Page 99 of Wrapped with a Beau

“Very believable,” says Riley, straight-faced. “I can see why they picked you to be an extra.”

“Watch it or I’ll stage a coup at the next trivia night,” says Elisha. “I’d be an awesome captain.”

“Do you need a second-in-command?” Mia asks with a wink. “I’ve wanted to oust him forever.”

“Fuck you guys,” he grumbles.

Sam blinks. “Adhira never said trivia was so cutthroat. I’ve really been missing out.”

Mia gestures for Elisha to get up and follow her. “So,” she says, keeping her voice low as they exit the diner, “little problem.”

“Okay, that’s something you never want to hear on day one of a new project.”

“There’s some problem in the Enchanted Forest, and Damian needs you to get up there and deal with it. You walked here, right? Here, take my car.” Mia presses the keys into Elisha’s hand.

“Wait, but what’s the problem, exactly? Hey! You don’t need to push me!” Elisha protests.

“He wants you there now.”

“I didn’t think the forest scene was on today’s call sheet! What’s going on with the diner?”

Mia doesn’t let them break stride. “Damian knows what he’s doing.”

“Of course, but—”

“Elisha, he said now!”

Which is how, ten minutes later, Elisha finds herself about a mile into the forest, bypassing the general park for the pull-out where white traffic cones are marked with signs for Sleighbells use.

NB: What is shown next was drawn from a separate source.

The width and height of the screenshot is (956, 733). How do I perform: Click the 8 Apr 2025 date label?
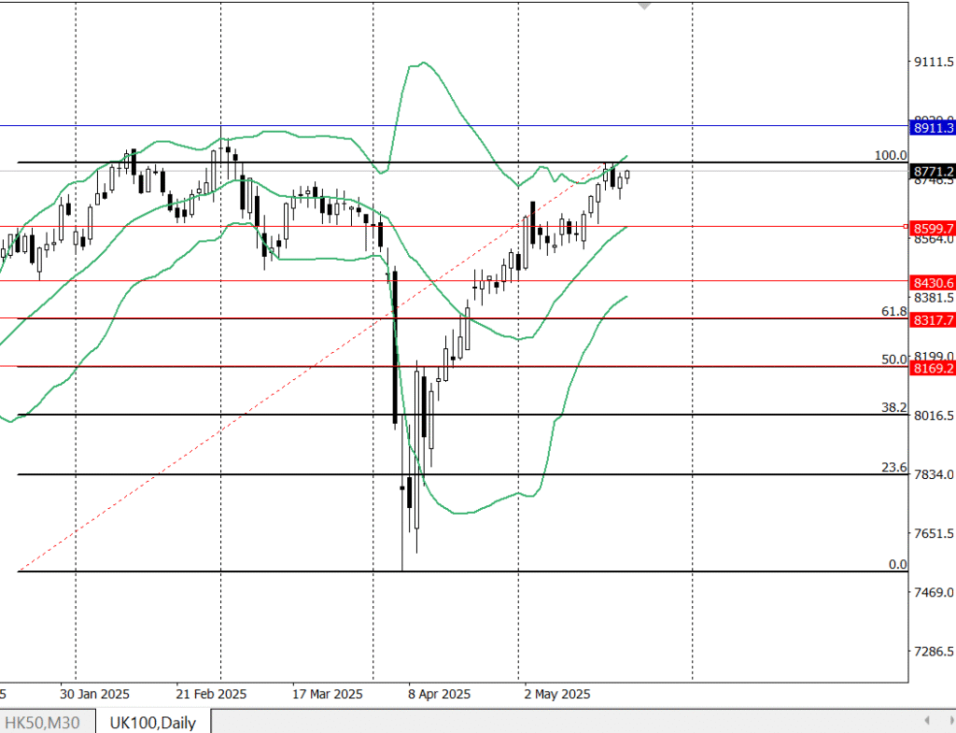439,695
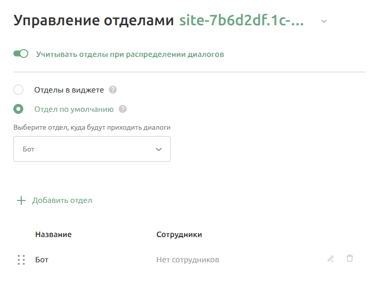Toggle the Учитывать отделы switch off
Image resolution: width=374 pixels, height=296 pixels.
(21, 54)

After spending the drive over panicking about everything that could have possibly gone wrong despite all their best planning, she was expecting chaos. Actors losing their shit all over the place, Damian threatening someone over the phone in a booming voice, the wail of an ambulance, maybe even a lurky photographer stuck up a tree in hopes of a salacious photo or two.

Instead, what she finds makes zero sense in the slightest—nobody else is here.

“Great,” Elisha mutters, scanning the scraggly canopy of birches and pine overhead. “I’m a woman alone in the forest. That’s not creepy at all.”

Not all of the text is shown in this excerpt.